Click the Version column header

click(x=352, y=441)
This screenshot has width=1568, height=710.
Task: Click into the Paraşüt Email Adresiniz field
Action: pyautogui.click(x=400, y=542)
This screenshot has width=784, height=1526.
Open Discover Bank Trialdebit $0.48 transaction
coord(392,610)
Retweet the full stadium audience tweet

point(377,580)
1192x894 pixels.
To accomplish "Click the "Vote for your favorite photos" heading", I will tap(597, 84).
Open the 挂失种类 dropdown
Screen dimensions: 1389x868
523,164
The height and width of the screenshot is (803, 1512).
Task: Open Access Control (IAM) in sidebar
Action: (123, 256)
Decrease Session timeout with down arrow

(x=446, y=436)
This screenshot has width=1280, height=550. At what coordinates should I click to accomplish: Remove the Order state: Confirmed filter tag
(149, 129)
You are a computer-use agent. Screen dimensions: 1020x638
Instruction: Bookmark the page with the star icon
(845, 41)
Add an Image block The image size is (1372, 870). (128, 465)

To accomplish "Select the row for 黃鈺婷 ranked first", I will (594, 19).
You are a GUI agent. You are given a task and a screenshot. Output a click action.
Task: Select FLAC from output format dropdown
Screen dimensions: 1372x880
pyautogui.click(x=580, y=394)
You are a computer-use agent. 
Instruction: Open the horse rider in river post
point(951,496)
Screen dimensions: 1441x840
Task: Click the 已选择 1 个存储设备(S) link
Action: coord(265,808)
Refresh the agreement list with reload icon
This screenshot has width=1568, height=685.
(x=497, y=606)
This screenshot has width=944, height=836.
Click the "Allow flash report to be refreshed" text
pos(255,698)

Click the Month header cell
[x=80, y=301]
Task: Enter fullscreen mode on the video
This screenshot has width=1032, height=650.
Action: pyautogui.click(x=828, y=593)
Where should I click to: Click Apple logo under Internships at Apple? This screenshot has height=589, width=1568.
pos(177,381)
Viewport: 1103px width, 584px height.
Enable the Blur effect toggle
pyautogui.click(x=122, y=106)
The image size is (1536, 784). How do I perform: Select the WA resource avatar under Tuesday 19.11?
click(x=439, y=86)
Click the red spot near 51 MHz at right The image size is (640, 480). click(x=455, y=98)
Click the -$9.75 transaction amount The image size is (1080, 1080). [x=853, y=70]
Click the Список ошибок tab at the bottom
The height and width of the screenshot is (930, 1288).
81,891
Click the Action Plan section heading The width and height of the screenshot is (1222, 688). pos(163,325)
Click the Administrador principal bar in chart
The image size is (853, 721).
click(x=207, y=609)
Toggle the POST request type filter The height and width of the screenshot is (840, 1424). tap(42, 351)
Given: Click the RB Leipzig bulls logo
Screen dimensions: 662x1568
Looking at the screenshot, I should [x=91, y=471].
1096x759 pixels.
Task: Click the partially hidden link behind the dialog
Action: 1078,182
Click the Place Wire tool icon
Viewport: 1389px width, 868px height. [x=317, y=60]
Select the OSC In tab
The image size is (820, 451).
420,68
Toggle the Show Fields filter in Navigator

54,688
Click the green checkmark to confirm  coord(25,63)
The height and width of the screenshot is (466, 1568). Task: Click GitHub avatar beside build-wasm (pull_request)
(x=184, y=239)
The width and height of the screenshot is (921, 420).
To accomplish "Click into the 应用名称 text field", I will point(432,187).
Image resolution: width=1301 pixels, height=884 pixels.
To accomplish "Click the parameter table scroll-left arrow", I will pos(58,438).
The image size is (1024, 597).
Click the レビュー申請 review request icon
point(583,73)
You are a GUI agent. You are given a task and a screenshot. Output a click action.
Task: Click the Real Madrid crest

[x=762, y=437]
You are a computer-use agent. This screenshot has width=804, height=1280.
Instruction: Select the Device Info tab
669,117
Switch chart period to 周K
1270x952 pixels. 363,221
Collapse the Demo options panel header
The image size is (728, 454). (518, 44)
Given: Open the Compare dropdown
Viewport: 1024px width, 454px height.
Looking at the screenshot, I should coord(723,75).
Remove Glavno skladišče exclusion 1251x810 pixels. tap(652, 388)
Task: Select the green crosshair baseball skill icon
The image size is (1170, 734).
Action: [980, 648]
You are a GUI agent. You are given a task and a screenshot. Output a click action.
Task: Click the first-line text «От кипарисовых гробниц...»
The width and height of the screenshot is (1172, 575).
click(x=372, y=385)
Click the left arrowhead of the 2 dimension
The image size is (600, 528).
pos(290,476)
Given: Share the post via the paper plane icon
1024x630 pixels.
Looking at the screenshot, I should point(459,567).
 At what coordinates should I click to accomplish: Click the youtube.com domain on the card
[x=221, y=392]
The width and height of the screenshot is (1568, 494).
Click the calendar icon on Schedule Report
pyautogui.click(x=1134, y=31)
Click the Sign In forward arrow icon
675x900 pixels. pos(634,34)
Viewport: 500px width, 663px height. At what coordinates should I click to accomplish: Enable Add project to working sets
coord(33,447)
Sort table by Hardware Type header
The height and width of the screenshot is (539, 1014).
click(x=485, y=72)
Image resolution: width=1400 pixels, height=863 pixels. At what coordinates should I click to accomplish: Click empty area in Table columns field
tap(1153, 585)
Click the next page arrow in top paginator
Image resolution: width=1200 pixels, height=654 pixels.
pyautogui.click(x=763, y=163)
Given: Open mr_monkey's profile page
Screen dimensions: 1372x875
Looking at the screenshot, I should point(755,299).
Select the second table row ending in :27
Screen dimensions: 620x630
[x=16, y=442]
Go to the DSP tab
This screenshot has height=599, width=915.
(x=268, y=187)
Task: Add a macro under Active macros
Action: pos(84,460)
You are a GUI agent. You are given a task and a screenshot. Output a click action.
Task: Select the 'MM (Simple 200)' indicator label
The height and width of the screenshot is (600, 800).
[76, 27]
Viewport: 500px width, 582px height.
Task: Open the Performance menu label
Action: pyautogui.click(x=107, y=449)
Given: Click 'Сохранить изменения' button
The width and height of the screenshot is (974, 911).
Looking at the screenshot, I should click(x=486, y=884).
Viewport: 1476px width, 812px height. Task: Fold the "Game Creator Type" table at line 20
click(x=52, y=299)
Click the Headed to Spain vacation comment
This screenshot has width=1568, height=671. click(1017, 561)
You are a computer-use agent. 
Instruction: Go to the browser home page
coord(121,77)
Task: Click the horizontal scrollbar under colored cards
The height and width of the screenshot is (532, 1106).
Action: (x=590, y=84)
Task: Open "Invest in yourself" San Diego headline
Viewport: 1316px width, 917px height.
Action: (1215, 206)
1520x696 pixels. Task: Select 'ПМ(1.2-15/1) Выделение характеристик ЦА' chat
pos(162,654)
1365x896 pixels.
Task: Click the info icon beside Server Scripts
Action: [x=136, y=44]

— Exercise aim —
Give back the complete data exactly as supplied.

— Output of the exercise —
Click the Version column header

click(x=352, y=441)
This screenshot has width=1568, height=710.
Task: Click into the Paraşüt Email Adresiniz field
Action: pyautogui.click(x=400, y=542)
This screenshot has width=784, height=1526.
Open Discover Bank Trialdebit $0.48 transaction
coord(392,610)
Retweet the full stadium audience tweet

point(377,580)
1192x894 pixels.
To accomplish "Click the "Vote for your favorite photos" heading", I will tap(597, 84).
Open the 挂失种类 dropdown
Screen dimensions: 1389x868
523,164
The height and width of the screenshot is (803, 1512).
Task: Open Access Control (IAM) in sidebar
Action: (123, 256)
Decrease Session timeout with down arrow

(x=446, y=436)
This screenshot has width=1280, height=550. At what coordinates should I click to accomplish: Remove the Order state: Confirmed filter tag
(149, 129)
You are a computer-use agent. Screen dimensions: 1020x638
Instruction: Bookmark the page with the star icon
(845, 41)
Add an Image block The image size is (1372, 870). (128, 465)

To accomplish "Select the row for 黃鈺婷 ranked first", I will (594, 19).
You are a GUI agent. You are given a task and a screenshot. Output a click action.
Task: Select FLAC from output format dropdown
Screen dimensions: 1372x880
pyautogui.click(x=580, y=394)
You are a computer-use agent. 
Instruction: Open the horse rider in river post
point(951,496)
Screen dimensions: 1441x840
Task: Click the 已选择 1 个存储设备(S) link
Action: coord(265,808)
Refresh the agreement list with reload icon
This screenshot has width=1568, height=685.
(x=497, y=606)
This screenshot has width=944, height=836.
Click the "Allow flash report to be refreshed" text
pos(255,698)

Click the Month header cell
[x=80, y=301]
Task: Enter fullscreen mode on the video
This screenshot has width=1032, height=650.
Action: pyautogui.click(x=828, y=593)
Where should I click to: Click Apple logo under Internships at Apple? This screenshot has height=589, width=1568.
pos(177,381)
Viewport: 1103px width, 584px height.
Enable the Blur effect toggle
pyautogui.click(x=122, y=106)
The image size is (1536, 784). How do I perform: Select the WA resource avatar under Tuesday 19.11?
click(x=439, y=86)
Click the red spot near 51 MHz at right The image size is (640, 480). click(x=455, y=98)
Click the -$9.75 transaction amount The image size is (1080, 1080). [x=853, y=70]
Click the Список ошибок tab at the bottom
The height and width of the screenshot is (930, 1288).
81,891
Click the Action Plan section heading The width and height of the screenshot is (1222, 688). pos(163,325)
Click the Administrador principal bar in chart
The image size is (853, 721).
click(x=207, y=609)
Toggle the POST request type filter The height and width of the screenshot is (840, 1424). tap(42, 351)
Given: Click the RB Leipzig bulls logo
Screen dimensions: 662x1568
Looking at the screenshot, I should [x=91, y=471].
1096x759 pixels.
Task: Click the partially hidden link behind the dialog
Action: 1078,182
Click the Place Wire tool icon
Viewport: 1389px width, 868px height. [x=317, y=60]
Select the OSC In tab
The image size is (820, 451).
420,68
Toggle the Show Fields filter in Navigator

54,688
Click the green checkmark to confirm  coord(25,63)
The height and width of the screenshot is (466, 1568). Task: Click GitHub avatar beside build-wasm (pull_request)
(x=184, y=239)
The width and height of the screenshot is (921, 420).
To accomplish "Click into the 应用名称 text field", I will point(432,187).
Image resolution: width=1301 pixels, height=884 pixels.
To accomplish "Click the parameter table scroll-left arrow", I will pos(58,438).
The image size is (1024, 597).
Click the レビュー申請 review request icon
point(583,73)
You are a GUI agent. You are given a task and a screenshot. Output a click action.
Task: Click the Real Madrid crest

[x=762, y=437]
You are a computer-use agent. This screenshot has width=804, height=1280.
Instruction: Select the Device Info tab
669,117
Switch chart period to 周K
1270x952 pixels. 363,221
Collapse the Demo options panel header
The image size is (728, 454). (518, 44)
Given: Open the Compare dropdown
Viewport: 1024px width, 454px height.
Looking at the screenshot, I should coord(723,75).
Remove Glavno skladišče exclusion 1251x810 pixels. tap(652, 388)
Task: Select the green crosshair baseball skill icon
The image size is (1170, 734).
Action: [980, 648]
You are a GUI agent. You are given a task and a screenshot. Output a click action.
Task: Click the first-line text «От кипарисовых гробниц...»
The width and height of the screenshot is (1172, 575).
click(x=372, y=385)
Click the left arrowhead of the 2 dimension
The image size is (600, 528).
pos(290,476)
Given: Share the post via the paper plane icon
1024x630 pixels.
Looking at the screenshot, I should point(459,567).
 At what coordinates should I click to accomplish: Click the youtube.com domain on the card
[x=221, y=392]
The width and height of the screenshot is (1568, 494).
Click the calendar icon on Schedule Report
pyautogui.click(x=1134, y=31)
Click the Sign In forward arrow icon
675x900 pixels. pos(634,34)
Viewport: 500px width, 663px height. At what coordinates should I click to accomplish: Enable Add project to working sets
coord(33,447)
Sort table by Hardware Type header
The height and width of the screenshot is (539, 1014).
click(x=485, y=72)
Image resolution: width=1400 pixels, height=863 pixels. At what coordinates should I click to accomplish: Click empty area in Table columns field
tap(1153, 585)
Click the next page arrow in top paginator
Image resolution: width=1200 pixels, height=654 pixels.
pyautogui.click(x=763, y=163)
Given: Open mr_monkey's profile page
Screen dimensions: 1372x875
Looking at the screenshot, I should point(755,299).
Select the second table row ending in :27
Screen dimensions: 620x630
[x=16, y=442]
Go to the DSP tab
This screenshot has height=599, width=915.
(x=268, y=187)
Task: Add a macro under Active macros
Action: pos(84,460)
You are a GUI agent. You are given a task and a screenshot. Output a click action.
Task: Select the 'MM (Simple 200)' indicator label
The height and width of the screenshot is (600, 800).
[76, 27]
Viewport: 500px width, 582px height.
Task: Open the Performance menu label
Action: pyautogui.click(x=107, y=449)
Given: Click 'Сохранить изменения' button
The width and height of the screenshot is (974, 911).
Looking at the screenshot, I should click(x=486, y=884).
Viewport: 1476px width, 812px height. Task: Fold the "Game Creator Type" table at line 20
click(x=52, y=299)
Click the Headed to Spain vacation comment
This screenshot has width=1568, height=671. click(1017, 561)
You are a computer-use agent. 
Instruction: Go to the browser home page
coord(121,77)
Task: Click the horizontal scrollbar under colored cards
The height and width of the screenshot is (532, 1106).
Action: (x=590, y=84)
Task: Open "Invest in yourself" San Diego headline
Viewport: 1316px width, 917px height.
Action: (1215, 206)
1520x696 pixels. Task: Select 'ПМ(1.2-15/1) Выделение характеристик ЦА' chat
pos(162,654)
1365x896 pixels.
Task: Click the info icon beside Server Scripts
Action: [x=136, y=44]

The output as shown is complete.